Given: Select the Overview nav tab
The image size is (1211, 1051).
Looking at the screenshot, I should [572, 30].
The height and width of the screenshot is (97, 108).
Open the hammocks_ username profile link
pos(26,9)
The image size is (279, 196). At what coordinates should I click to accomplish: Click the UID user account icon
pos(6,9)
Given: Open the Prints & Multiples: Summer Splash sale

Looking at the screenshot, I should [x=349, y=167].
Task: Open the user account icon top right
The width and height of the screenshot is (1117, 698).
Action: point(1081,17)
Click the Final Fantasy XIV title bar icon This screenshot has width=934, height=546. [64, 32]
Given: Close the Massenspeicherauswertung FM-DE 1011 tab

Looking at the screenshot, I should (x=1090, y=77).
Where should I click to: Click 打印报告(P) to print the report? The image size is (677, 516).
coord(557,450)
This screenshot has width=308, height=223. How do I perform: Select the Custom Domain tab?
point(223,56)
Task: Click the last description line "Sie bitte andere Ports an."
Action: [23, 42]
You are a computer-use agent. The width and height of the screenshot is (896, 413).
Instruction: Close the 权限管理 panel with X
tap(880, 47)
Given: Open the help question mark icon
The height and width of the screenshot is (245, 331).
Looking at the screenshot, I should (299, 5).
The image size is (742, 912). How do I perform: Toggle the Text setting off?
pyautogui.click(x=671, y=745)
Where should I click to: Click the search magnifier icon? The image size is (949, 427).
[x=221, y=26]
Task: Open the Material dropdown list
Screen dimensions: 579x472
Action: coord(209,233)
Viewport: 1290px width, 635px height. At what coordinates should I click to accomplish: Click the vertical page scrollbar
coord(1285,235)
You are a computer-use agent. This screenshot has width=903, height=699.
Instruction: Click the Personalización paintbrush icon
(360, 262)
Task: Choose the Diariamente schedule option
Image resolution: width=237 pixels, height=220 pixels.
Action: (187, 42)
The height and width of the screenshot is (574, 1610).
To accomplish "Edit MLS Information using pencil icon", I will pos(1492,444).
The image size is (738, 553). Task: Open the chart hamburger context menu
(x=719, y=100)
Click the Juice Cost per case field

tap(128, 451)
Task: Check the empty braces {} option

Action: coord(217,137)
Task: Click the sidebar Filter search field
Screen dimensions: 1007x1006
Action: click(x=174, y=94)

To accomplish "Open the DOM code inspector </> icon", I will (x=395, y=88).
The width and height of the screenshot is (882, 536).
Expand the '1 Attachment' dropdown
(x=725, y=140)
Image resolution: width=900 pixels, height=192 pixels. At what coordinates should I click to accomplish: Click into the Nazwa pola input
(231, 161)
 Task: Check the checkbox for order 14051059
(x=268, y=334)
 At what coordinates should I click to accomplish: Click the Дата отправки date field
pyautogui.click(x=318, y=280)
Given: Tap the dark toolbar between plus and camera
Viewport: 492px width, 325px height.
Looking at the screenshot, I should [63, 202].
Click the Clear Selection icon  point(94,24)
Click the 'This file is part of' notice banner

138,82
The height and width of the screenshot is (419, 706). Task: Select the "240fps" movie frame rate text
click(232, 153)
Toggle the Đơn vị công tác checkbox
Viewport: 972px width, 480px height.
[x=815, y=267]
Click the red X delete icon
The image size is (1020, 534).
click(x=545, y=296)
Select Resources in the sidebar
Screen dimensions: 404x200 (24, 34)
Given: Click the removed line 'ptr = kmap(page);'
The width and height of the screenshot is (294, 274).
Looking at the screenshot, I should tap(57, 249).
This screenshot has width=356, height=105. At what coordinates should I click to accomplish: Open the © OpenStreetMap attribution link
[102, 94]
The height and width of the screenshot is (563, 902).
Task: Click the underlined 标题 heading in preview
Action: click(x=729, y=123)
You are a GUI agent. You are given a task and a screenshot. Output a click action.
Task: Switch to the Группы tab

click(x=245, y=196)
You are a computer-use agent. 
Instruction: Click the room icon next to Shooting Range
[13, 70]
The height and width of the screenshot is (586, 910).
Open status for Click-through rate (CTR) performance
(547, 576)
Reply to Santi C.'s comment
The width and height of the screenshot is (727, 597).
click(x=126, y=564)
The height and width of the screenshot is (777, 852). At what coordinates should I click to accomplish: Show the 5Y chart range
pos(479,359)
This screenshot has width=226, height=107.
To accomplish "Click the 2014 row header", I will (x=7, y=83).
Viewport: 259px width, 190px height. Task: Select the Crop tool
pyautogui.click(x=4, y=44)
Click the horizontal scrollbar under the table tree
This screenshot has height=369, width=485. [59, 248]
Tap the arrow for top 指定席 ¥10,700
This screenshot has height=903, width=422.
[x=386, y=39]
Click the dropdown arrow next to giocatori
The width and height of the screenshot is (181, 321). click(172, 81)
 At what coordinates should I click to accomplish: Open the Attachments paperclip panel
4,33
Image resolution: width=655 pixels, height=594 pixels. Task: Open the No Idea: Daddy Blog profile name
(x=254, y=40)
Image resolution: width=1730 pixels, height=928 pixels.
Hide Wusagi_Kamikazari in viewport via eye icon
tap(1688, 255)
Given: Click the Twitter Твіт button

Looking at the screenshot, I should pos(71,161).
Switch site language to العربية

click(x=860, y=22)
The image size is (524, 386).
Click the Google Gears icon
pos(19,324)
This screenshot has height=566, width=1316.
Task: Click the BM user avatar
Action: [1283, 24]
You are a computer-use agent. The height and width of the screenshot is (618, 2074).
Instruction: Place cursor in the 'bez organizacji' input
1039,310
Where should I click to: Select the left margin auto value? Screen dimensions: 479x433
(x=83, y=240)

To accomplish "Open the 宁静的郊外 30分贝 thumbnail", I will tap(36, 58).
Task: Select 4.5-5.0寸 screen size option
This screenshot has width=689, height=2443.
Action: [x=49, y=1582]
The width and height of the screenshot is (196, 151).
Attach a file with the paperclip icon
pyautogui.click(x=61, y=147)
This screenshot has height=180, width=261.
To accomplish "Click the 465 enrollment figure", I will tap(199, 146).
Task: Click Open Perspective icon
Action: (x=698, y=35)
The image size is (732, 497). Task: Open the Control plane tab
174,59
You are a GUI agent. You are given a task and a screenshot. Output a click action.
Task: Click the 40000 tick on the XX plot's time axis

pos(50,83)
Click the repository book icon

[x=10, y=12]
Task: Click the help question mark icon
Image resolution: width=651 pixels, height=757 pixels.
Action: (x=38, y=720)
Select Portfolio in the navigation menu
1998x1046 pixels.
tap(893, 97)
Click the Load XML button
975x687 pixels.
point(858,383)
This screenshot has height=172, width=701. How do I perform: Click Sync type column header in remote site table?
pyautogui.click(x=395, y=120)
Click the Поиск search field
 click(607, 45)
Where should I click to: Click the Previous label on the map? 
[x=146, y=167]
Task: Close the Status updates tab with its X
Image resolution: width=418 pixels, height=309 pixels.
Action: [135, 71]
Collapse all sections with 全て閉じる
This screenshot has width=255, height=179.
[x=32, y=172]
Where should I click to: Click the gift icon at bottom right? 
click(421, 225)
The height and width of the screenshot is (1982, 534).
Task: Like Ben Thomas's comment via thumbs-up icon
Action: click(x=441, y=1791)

**Task description**.
Each line must be set down again exactly as above, with no line omitted.

**Written reply**.
Given: Select the Overview nav tab
The image size is (1211, 1051).
Looking at the screenshot, I should [572, 30].
The height and width of the screenshot is (97, 108).
Open the hammocks_ username profile link
pos(26,9)
The image size is (279, 196). At what coordinates should I click to accomplish: Click the UID user account icon
pos(6,9)
Given: Open the Prints & Multiples: Summer Splash sale

Looking at the screenshot, I should [x=349, y=167].
Task: Open the user account icon top right
The width and height of the screenshot is (1117, 698).
Action: point(1081,17)
Click the Final Fantasy XIV title bar icon This screenshot has width=934, height=546. [64, 32]
Given: Close the Massenspeicherauswertung FM-DE 1011 tab

Looking at the screenshot, I should (x=1090, y=77).
Where should I click to: Click 打印报告(P) to print the report? The image size is (677, 516).
coord(557,450)
This screenshot has width=308, height=223. How do I perform: Select the Custom Domain tab?
point(223,56)
Task: Click the last description line "Sie bitte andere Ports an."
Action: [23, 42]
You are a computer-use agent. The width and height of the screenshot is (896, 413).
Instruction: Close the 权限管理 panel with X
tap(880, 47)
Given: Open the help question mark icon
The height and width of the screenshot is (245, 331).
Looking at the screenshot, I should (299, 5).
The image size is (742, 912). How do I perform: Toggle the Text setting off?
pyautogui.click(x=671, y=745)
Where should I click to: Click the search magnifier icon? The image size is (949, 427).
[x=221, y=26]
Task: Open the Material dropdown list
Screen dimensions: 579x472
Action: coord(209,233)
Viewport: 1290px width, 635px height. At what coordinates should I click to accomplish: Click the vertical page scrollbar
coord(1285,235)
You are a computer-use agent. This screenshot has width=903, height=699.
Instruction: Click the Personalización paintbrush icon
(360, 262)
Task: Choose the Diariamente schedule option
Image resolution: width=237 pixels, height=220 pixels.
Action: (187, 42)
The height and width of the screenshot is (574, 1610).
To accomplish "Edit MLS Information using pencil icon", I will pos(1492,444).
The image size is (738, 553). Task: Open the chart hamburger context menu
(x=719, y=100)
Click the Juice Cost per case field

tap(128, 451)
Task: Check the empty braces {} option

Action: coord(217,137)
Task: Click the sidebar Filter search field
Screen dimensions: 1007x1006
Action: click(x=174, y=94)

To accomplish "Open the DOM code inspector </> icon", I will (x=395, y=88).
The width and height of the screenshot is (882, 536).
Expand the '1 Attachment' dropdown
(x=725, y=140)
Image resolution: width=900 pixels, height=192 pixels. At what coordinates should I click to accomplish: Click into the Nazwa pola input
(231, 161)
 Task: Check the checkbox for order 14051059
(x=268, y=334)
 At what coordinates should I click to accomplish: Click the Дата отправки date field
pyautogui.click(x=318, y=280)
Given: Tap the dark toolbar between plus and camera
Viewport: 492px width, 325px height.
Looking at the screenshot, I should [63, 202].
Click the Clear Selection icon  point(94,24)
Click the 'This file is part of' notice banner

138,82
The height and width of the screenshot is (419, 706). Task: Select the "240fps" movie frame rate text
click(232, 153)
Toggle the Đơn vị công tác checkbox
Viewport: 972px width, 480px height.
[x=815, y=267]
Click the red X delete icon
The image size is (1020, 534).
click(x=545, y=296)
Select Resources in the sidebar
Screen dimensions: 404x200 (24, 34)
Given: Click the removed line 'ptr = kmap(page);'
The width and height of the screenshot is (294, 274).
Looking at the screenshot, I should tap(57, 249).
This screenshot has width=356, height=105. At what coordinates should I click to accomplish: Open the © OpenStreetMap attribution link
[102, 94]
The height and width of the screenshot is (563, 902).
Task: Click the underlined 标题 heading in preview
Action: click(x=729, y=123)
You are a GUI agent. You are given a task and a screenshot. Output a click action.
Task: Switch to the Группы tab

click(x=245, y=196)
You are a computer-use agent. 
Instruction: Click the room icon next to Shooting Range
[13, 70]
The height and width of the screenshot is (586, 910).
Open status for Click-through rate (CTR) performance
(547, 576)
Reply to Santi C.'s comment
The width and height of the screenshot is (727, 597).
click(x=126, y=564)
The height and width of the screenshot is (777, 852). At what coordinates should I click to accomplish: Show the 5Y chart range
pos(479,359)
This screenshot has width=226, height=107.
To accomplish "Click the 2014 row header", I will (x=7, y=83).
Viewport: 259px width, 190px height. Task: Select the Crop tool
pyautogui.click(x=4, y=44)
Click the horizontal scrollbar under the table tree
This screenshot has height=369, width=485. [59, 248]
Tap the arrow for top 指定席 ¥10,700
This screenshot has height=903, width=422.
[x=386, y=39]
Click the dropdown arrow next to giocatori
The width and height of the screenshot is (181, 321). click(172, 81)
 At what coordinates should I click to accomplish: Open the Attachments paperclip panel
4,33
Image resolution: width=655 pixels, height=594 pixels. Task: Open the No Idea: Daddy Blog profile name
(x=254, y=40)
Image resolution: width=1730 pixels, height=928 pixels.
Hide Wusagi_Kamikazari in viewport via eye icon
tap(1688, 255)
Given: Click the Twitter Твіт button

Looking at the screenshot, I should pos(71,161).
Switch site language to العربية

click(x=860, y=22)
The image size is (524, 386).
Click the Google Gears icon
pos(19,324)
This screenshot has height=566, width=1316.
Task: Click the BM user avatar
Action: [1283, 24]
You are a computer-use agent. The height and width of the screenshot is (618, 2074).
Instruction: Place cursor in the 'bez organizacji' input
1039,310
Where should I click to: Select the left margin auto value? Screen dimensions: 479x433
(x=83, y=240)

To accomplish "Open the 宁静的郊外 30分贝 thumbnail", I will tap(36, 58).
Task: Select 4.5-5.0寸 screen size option
This screenshot has width=689, height=2443.
Action: [x=49, y=1582]
The width and height of the screenshot is (196, 151).
Attach a file with the paperclip icon
pyautogui.click(x=61, y=147)
This screenshot has height=180, width=261.
To accomplish "Click the 465 enrollment figure", I will tap(199, 146).
Task: Click Open Perspective icon
Action: (x=698, y=35)
The image size is (732, 497). Task: Open the Control plane tab
174,59
You are a GUI agent. You are given a task and a screenshot. Output a click action.
Task: Click the 40000 tick on the XX plot's time axis

pos(50,83)
Click the repository book icon

[x=10, y=12]
Task: Click the help question mark icon
Image resolution: width=651 pixels, height=757 pixels.
Action: (x=38, y=720)
Select Portfolio in the navigation menu
1998x1046 pixels.
tap(893, 97)
Click the Load XML button
975x687 pixels.
point(858,383)
This screenshot has height=172, width=701. How do I perform: Click Sync type column header in remote site table?
pyautogui.click(x=395, y=120)
Click the Поиск search field
 click(607, 45)
Where should I click to: Click the Previous label on the map? 
[x=146, y=167]
Task: Close the Status updates tab with its X
Image resolution: width=418 pixels, height=309 pixels.
Action: [135, 71]
Collapse all sections with 全て閉じる
This screenshot has width=255, height=179.
[x=32, y=172]
Where should I click to: Click the gift icon at bottom right? 
click(421, 225)
The height and width of the screenshot is (1982, 534).
Task: Like Ben Thomas's comment via thumbs-up icon
Action: click(x=441, y=1791)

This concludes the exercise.